Human emissions are impacting our drought conditions
A new series of studies published in Nature and Nature Geoscience confirms what Utahns are already feeling: the Southwest’s megadrought isn’t just bad luck, it’s being driven and intensified by human-caused climate change.
Scientists have long debated whether the region’s record-breaking dry spell is simply part of natural weather cycles. But researchers now say that our greenhouse gas emissions have “loaded the dice,” fundamentally changing how the Pacific Ocean behaves and locking the West into a prolonged dry phase.
In short, human emissions are altering the ocean’s rhythms and shifting storm tracks away from the Southwest. That means less rain and snow for Utah, and a drier Colorado River Basin that millions depend on. Researchers warn that unless emissions are rapidly reduced, drought may become the permanent reality for our region.
Higher temperatures are also “aridifying” the landscape, drying out soils, shrinking the snowpack, and evaporating more of our limited water supply. Even if precipitation slightly rebounds as pollution controls improve overseas, the overall warming trend means Utah will stay parched.

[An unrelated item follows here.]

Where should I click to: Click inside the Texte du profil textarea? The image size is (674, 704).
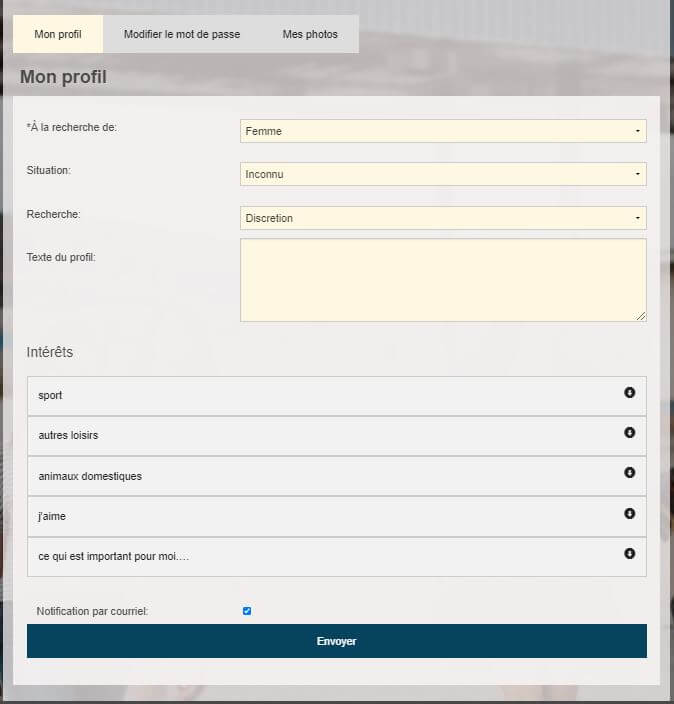pyautogui.click(x=443, y=280)
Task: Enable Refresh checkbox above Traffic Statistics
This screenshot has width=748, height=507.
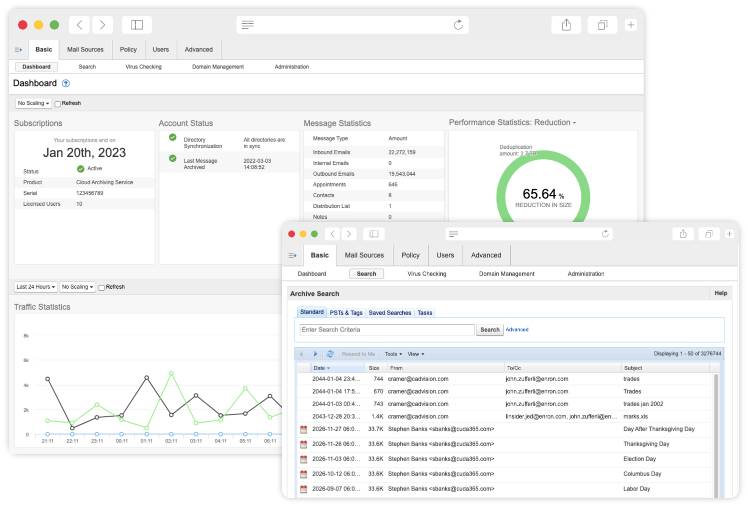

Wherever you have an environmental issue, you have a public health issue if you look hard enough or wait long enough. Drought and heat amplify air pollution, increase dust storms from the Great Salt Lake, worsen wildfire smoke, and threaten drinking water quality. That can impact respiratory and cardiovascular health. Real solutions require confronting the root causes, transitioning rapidly away from fossil fuels, improving water conservation policies, and demanding that state leaders treat climate change as the public health emergency it is. Each ton of emissions avoided means cleaner air, more stable water supplies, and a safer future for every Utahn.